──────── SOURCE RECORDS ────────

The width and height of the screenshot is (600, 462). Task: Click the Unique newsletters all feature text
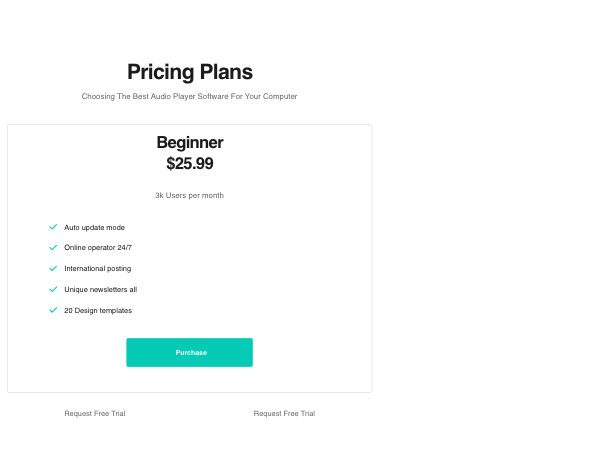click(x=100, y=289)
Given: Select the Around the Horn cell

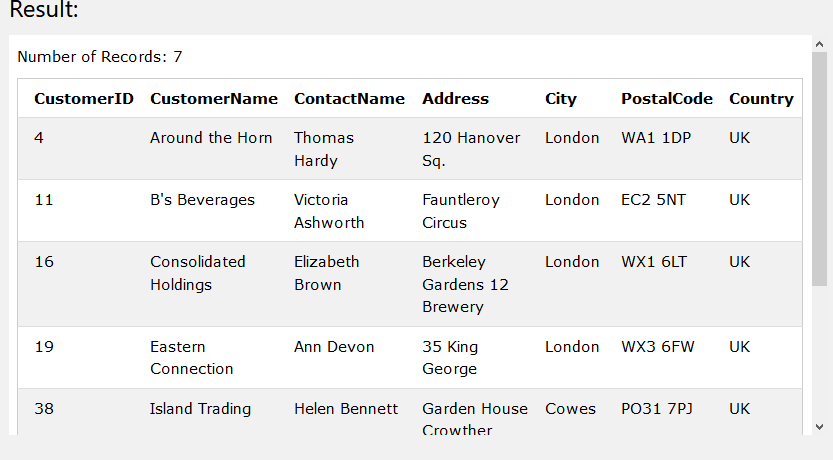Looking at the screenshot, I should pos(211,138).
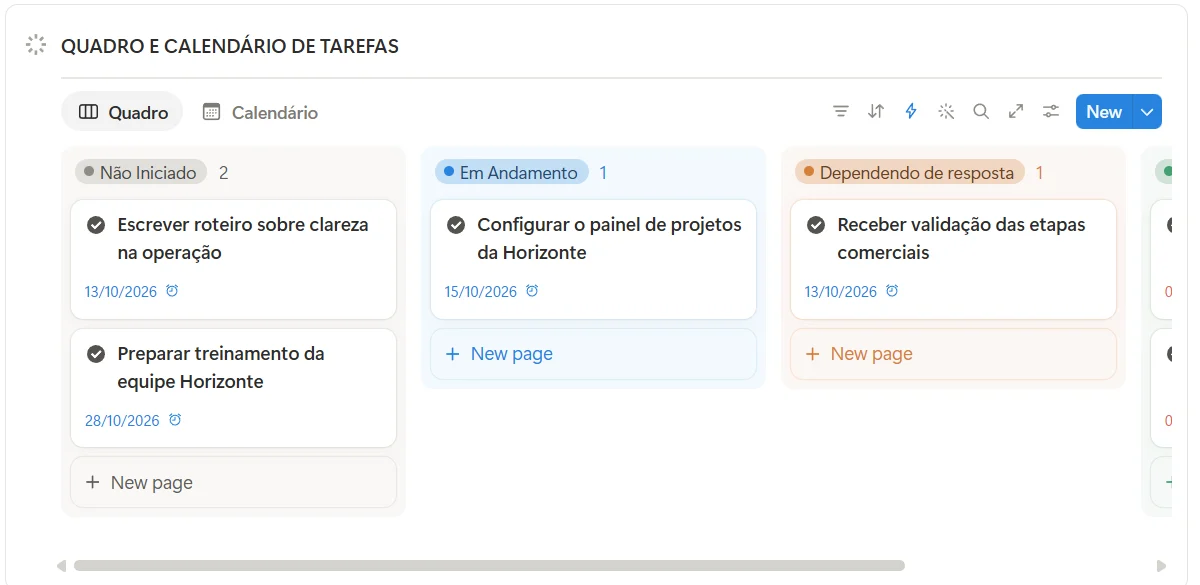Open the search magnifier icon

coord(981,112)
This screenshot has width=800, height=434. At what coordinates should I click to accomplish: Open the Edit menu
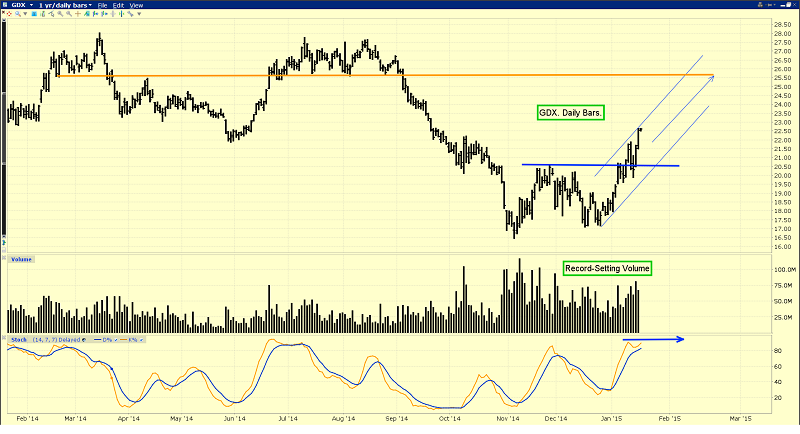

────────

[EXERCISE] Copy every line of the records above word for word, leaving out the pictures.

[OUTPUT FOR THIS TASK]
The width and height of the screenshot is (600, 462). Task: Click the Unique newsletters all feature text
click(x=100, y=289)
Given: Select the Around the Horn cell

Looking at the screenshot, I should pos(211,138).
Open the search magnifier icon

coord(981,112)
This screenshot has width=800, height=434. At what coordinates should I click to accomplish: Open the Edit menu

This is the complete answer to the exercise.